* STUDY TEXT
* * * *

Vascular-targeted photodynamic therapy (VTP) may be an effective treatment for low-risk prostate cancer, according to a recent phase III clinical trial led by researchers at University College London. The non-surgical treatment was found to be effective at destroying cancer cells, while avoiding surrounding healthy tissue.
The clinical trial involved 413 patients and was funded by STEBA Biotech, which is the license-holder of the light therapy. In VTP, a light-sensitive drug is injected into a patient’s bloodstream, which can be activated using a laser once it reaches the site of the prostate tumor.
Forty-nine percent of patients who were treated using VTP in the clinical trial went into remission, while just 13.5 of those in the control group experienced the same result. The details of the study were published in the journal, The Lancet Oncology.

* * * *

[Collected data entries]
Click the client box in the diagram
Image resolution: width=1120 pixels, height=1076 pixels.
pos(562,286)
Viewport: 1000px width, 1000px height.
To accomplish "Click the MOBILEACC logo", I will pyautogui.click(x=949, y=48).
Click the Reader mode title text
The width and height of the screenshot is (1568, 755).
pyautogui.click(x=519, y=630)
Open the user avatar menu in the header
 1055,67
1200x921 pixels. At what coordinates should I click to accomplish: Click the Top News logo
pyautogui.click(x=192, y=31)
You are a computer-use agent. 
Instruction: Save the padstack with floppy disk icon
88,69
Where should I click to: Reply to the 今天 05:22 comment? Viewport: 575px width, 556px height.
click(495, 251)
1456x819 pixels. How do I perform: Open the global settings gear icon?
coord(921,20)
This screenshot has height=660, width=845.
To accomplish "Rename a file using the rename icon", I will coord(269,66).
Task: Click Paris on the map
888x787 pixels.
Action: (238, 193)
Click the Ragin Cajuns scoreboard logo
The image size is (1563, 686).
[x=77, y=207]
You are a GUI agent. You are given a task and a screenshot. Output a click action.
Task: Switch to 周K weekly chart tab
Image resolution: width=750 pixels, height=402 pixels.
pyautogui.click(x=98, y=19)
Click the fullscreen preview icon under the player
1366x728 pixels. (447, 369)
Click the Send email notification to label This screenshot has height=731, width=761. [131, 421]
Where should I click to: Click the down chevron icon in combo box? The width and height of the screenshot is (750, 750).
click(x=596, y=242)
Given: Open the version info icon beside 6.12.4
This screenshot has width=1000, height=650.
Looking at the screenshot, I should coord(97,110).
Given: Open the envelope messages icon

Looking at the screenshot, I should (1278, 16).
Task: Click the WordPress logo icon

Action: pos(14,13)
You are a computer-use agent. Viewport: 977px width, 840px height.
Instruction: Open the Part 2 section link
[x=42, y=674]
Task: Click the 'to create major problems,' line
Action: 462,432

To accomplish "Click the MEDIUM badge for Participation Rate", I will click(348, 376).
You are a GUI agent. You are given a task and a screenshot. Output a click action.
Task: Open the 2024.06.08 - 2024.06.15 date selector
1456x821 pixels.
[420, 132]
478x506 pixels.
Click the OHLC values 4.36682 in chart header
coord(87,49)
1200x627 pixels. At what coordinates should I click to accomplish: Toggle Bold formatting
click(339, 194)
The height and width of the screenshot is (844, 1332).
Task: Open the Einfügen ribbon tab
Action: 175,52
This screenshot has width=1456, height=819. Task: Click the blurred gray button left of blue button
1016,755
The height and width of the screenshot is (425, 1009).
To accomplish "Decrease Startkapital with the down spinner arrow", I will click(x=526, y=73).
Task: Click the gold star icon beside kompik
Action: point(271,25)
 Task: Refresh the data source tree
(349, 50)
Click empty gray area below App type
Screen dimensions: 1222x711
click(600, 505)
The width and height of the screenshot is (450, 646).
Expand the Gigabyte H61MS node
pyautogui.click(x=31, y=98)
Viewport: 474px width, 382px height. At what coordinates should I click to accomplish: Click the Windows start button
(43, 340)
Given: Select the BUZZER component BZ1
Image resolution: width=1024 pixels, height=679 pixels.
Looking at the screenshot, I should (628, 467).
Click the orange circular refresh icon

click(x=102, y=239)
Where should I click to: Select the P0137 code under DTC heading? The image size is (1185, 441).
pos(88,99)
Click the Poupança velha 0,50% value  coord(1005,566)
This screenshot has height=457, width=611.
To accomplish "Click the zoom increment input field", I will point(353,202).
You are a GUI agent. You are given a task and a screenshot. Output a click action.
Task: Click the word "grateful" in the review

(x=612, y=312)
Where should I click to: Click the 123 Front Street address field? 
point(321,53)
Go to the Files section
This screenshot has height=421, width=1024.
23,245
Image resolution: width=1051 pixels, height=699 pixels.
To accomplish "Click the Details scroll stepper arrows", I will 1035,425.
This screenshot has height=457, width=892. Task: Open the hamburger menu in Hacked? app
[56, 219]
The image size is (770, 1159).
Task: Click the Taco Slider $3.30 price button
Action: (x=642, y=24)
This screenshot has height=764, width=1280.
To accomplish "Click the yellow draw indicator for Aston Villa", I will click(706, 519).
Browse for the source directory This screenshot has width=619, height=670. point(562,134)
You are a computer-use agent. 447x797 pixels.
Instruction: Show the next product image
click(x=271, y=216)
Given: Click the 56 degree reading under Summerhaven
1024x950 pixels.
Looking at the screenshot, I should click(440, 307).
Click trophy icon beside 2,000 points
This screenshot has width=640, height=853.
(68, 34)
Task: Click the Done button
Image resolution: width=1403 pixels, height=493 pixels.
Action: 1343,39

* * * *

* PARTS OF THE EXERCISE
1. Answer these questions using the prostate cancer article:
(a) Researchers at which institution led the trial?
(b) How many patients took part in the trial?
(c) In which journal were the study's details published?
2. Continue the prostate cancer article from the point where it ends.

* SOLVED PROBLEMS
1.
(a) University College London
(b) 413
(c) The Lancet Oncology

2.
“These results are excellent news for men with early localized prostate cancer, offering a treatment that can kill cancer without removing or destroying the prostate,” said lead investigator Professor Mark Emberton, Dean of UCL Medical Sciences and Consultant Urologist at UCLH. “This is truly a huge leap forward for prostate cancer treatment, which has previously lagged decades behind other solid cancers such as breast cancer.
“In 1975 almost everyone with breast cancer was given a radical mastectomy, but since then treatments have steady improved and we now rarely need to remove the whole breast. In prostate cancer we are still commonly removing or irradiating the whole prostate, so the success of this new tissue-preserving treatment is welcome news indeed.”
The current standard of care for men with low-risk prostate cancer is to put them in a state of ‘active surveillance.’ In these cases, the disease is monitored and patients are only treated if the tumor progresses to a more severe form of the prostate cancer. Active surveillance has been adopted as a first-line treatment because radical therapy – such as radiotherapy or surgical removal of the prostate – leads to long-term side effects, including erectile difficulty and incontinence.
While patients treated with VTP do experience short-term after effects of the therapy, these are usually resolved within just a few months. The current clinical trial found that 30 percent of patients in the control group who were under active surveillance, eventually needed radical therapy. In contrast, just six percent of those who were treated with VTP needed further treatment for their prostate cancer.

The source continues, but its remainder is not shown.